■ TASK OBJECTIVE: Please transcribe, exactly, the line that contains "Happy Horse 1.1 (13, 2460)" and every line after it to the end of the records, and nothing else.

■ DATA TO USE:
*****
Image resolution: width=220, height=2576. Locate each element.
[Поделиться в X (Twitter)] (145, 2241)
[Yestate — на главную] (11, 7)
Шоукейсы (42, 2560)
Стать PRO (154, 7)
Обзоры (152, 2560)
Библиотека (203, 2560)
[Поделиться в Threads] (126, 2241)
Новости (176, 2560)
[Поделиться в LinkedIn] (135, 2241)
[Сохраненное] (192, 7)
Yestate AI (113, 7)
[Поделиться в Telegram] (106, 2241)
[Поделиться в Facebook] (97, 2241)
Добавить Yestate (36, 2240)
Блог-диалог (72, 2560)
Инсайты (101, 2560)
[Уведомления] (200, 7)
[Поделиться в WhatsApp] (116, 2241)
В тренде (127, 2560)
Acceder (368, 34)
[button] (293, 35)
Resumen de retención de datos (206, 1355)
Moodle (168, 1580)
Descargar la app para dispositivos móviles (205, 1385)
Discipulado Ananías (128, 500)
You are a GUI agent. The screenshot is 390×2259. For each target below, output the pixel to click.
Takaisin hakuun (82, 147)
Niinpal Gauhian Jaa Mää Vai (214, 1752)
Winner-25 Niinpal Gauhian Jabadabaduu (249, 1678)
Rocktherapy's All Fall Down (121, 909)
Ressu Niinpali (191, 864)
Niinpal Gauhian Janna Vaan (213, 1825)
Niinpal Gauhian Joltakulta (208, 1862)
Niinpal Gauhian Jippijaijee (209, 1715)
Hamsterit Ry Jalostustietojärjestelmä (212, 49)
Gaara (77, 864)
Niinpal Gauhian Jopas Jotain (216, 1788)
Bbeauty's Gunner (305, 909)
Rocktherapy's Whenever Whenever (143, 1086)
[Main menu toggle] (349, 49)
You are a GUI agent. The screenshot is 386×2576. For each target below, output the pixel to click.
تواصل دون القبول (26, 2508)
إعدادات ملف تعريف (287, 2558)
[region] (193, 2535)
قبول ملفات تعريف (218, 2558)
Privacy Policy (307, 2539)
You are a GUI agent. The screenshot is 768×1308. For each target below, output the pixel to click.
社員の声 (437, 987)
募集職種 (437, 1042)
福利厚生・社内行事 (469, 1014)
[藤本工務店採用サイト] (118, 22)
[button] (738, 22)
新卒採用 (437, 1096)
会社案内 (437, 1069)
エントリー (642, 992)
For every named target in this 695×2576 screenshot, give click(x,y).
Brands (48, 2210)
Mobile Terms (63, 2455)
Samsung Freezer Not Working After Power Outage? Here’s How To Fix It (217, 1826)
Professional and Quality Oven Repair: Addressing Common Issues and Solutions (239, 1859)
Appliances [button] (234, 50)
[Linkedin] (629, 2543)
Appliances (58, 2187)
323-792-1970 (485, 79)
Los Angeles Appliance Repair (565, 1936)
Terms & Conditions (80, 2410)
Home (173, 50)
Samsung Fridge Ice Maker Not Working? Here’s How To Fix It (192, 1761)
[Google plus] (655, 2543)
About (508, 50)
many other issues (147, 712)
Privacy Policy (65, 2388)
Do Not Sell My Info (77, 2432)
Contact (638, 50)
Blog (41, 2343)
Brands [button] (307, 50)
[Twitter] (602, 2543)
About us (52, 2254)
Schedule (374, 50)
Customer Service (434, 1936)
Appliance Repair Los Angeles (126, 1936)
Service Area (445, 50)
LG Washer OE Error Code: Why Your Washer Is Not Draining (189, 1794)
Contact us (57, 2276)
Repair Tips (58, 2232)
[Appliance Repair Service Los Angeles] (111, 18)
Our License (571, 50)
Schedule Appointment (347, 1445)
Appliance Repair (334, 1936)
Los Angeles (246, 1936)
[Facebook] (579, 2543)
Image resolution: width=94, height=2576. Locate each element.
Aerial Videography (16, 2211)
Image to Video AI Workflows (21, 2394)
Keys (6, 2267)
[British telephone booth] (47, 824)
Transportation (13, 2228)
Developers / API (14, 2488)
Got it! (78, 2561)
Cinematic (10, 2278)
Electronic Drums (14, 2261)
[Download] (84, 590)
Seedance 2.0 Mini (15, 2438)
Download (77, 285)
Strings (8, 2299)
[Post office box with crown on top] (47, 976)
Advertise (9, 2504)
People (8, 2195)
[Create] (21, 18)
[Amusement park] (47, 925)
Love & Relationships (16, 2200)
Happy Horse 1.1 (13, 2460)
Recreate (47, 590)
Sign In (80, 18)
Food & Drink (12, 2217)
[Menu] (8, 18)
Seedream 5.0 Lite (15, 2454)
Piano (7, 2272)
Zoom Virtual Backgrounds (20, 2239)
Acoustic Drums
*****
■ ANSWER SPACE:
Happy Horse 1.1 (13, 2460)
Recreate (47, 590)
Sign In (80, 18)
Food & Drink (12, 2217)
[Menu] (8, 18)
Seedream 5.0 Lite (15, 2454)
Piano (7, 2272)
Zoom Virtual Backgrounds (20, 2239)
Acoustic Drums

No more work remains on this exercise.